The Company and certain of its directors, executive officers and other members of management and employees may, under SEC rules, be deemed to be "participants" in the solicitation of proxies from our shareholders with respect to the proposed Merger. Information regarding the persons who may be considered "participants" in the solicitation of proxies is set forth in the Schedule 13E-3 transaction statement relating to the proposed Merger and the definitive proxy statement attached thereto. Further information regarding persons who may be deemed participants, including any direct or indirect interests they may have, is also set forth in the definitive proxy statement.
This announcement is neither a solicitation of proxies, an offer to purchase nor a solicitation of an offer to sell any securities and it is not a substitute for the proxy statement and other materials that have been or will be filed with or furnished to the SEC.

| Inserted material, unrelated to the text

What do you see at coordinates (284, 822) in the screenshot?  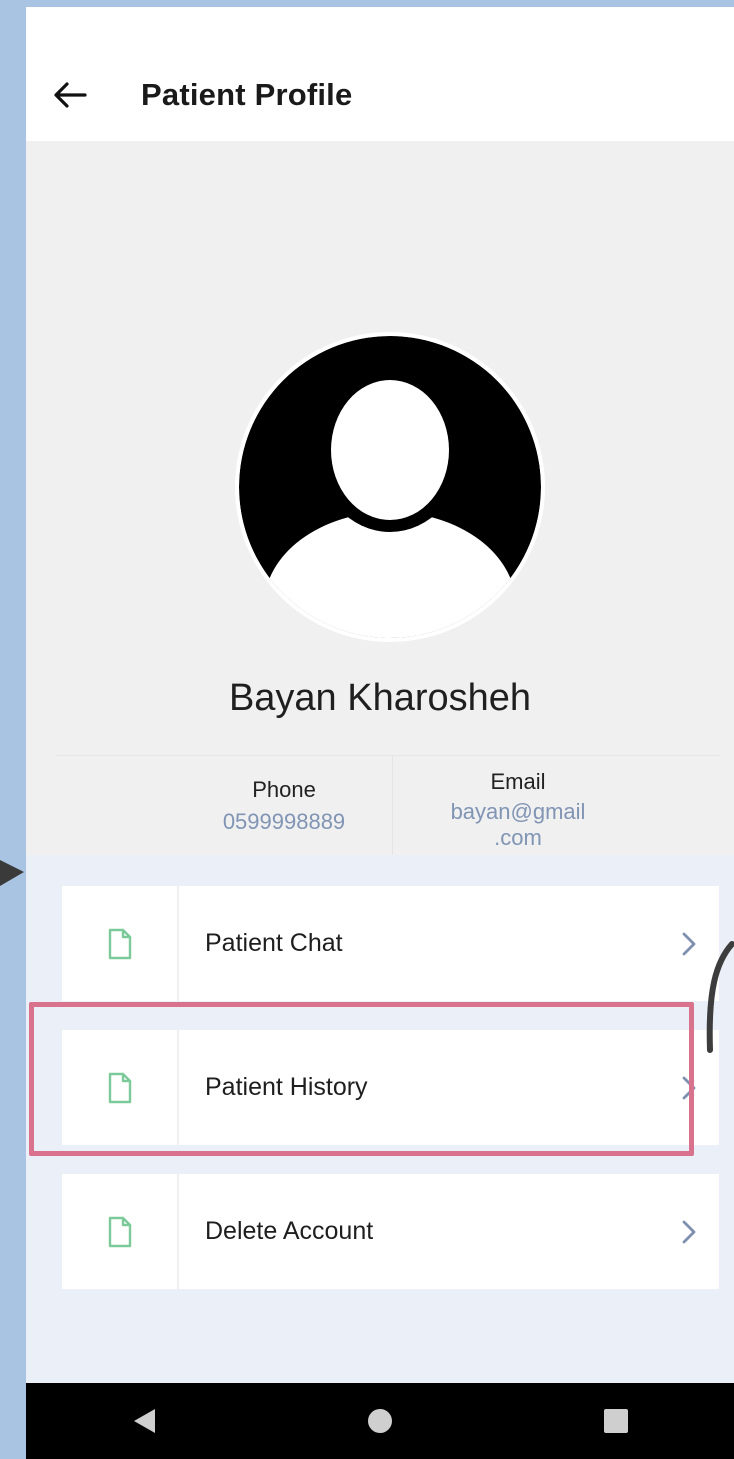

KongZhong Corporation (NASDAQ: KZ), listed on Nasdaq since 2004, is a leading online game developer and operator in China. KongZhong operates three main business units, namely Internet Games, Mobile Games and WVAS. Under Internet Games, KongZhong operates the largest Chinese military gaming platform under the "WAR SAGA" brand, which includes games such as World of Tanks, World of Warplanes and World of Warships. KongZhong has the exclusive publishing rights for World of Tanks, World of Warplanes and World of Warships, Guild Wars 2, Auto Club Revolution, Blitzkrieg 3 and other titles in Mainland China.
Safe Harbor Statement
This announcement contains forward-looking statements within the meaning of the safe harbor provisions of the Private Securities Litigation Reform Act of 1995. All statements other than statements of historical fact in this announcement are forward-looking statements, which may include but are not limited to, the Company's ability to raise additional capital to finance its activities; the effectiveness, profitability and marketability of its products; the future trading of the securities of the Company; the Company's ability to operate as a public company; the period of time for which the Company's current liquidity will enable the Company to fund its operations; general economic and business conditions; demand in various markets for solar products; the volatility of the Company's operating results and financial condition; the Company's ability to attract or retain qualified senior management personnel and research and development staff; and other risks detailed in the Company's filings with the SEC. Forward-looking statements can be identified by terminology such as "if," "will," "expected" and similar statements. These forward-looking statements involve known and unknown risks and uncertainties and are based on current expectations, assumptions, estimates and projections about the Company and the industry in which the Company operates. Risks, uncertainties and assumptions include: uncertainties as to how the Company's shareholders will vote at the meeting of shareholders; the possibility that competing offers will be made; the possibility that financing may not be available; the possibility that various closing conditions for the transaction may not be satisfied or waived; and other risks and uncertainties discussed in documents filed with the SEC by the Company, as well as the Schedule 13E-3 transaction statement and the proxy statement to be filed by the Company. You should not rely upon these forward-looking statements as predictions of future events. The Company undertakes no obligation to update forward-looking statements to reflect subsequent occurring events or circumstances, or changes in its expectations, except as may be required by law. Although the Company believes that the expectations expressed in these forward looking statements are reasonable, it cannot assure you that such expectations will turn out to be correct, and the Company cautions investors that actual results may differ materially from the anticipated results.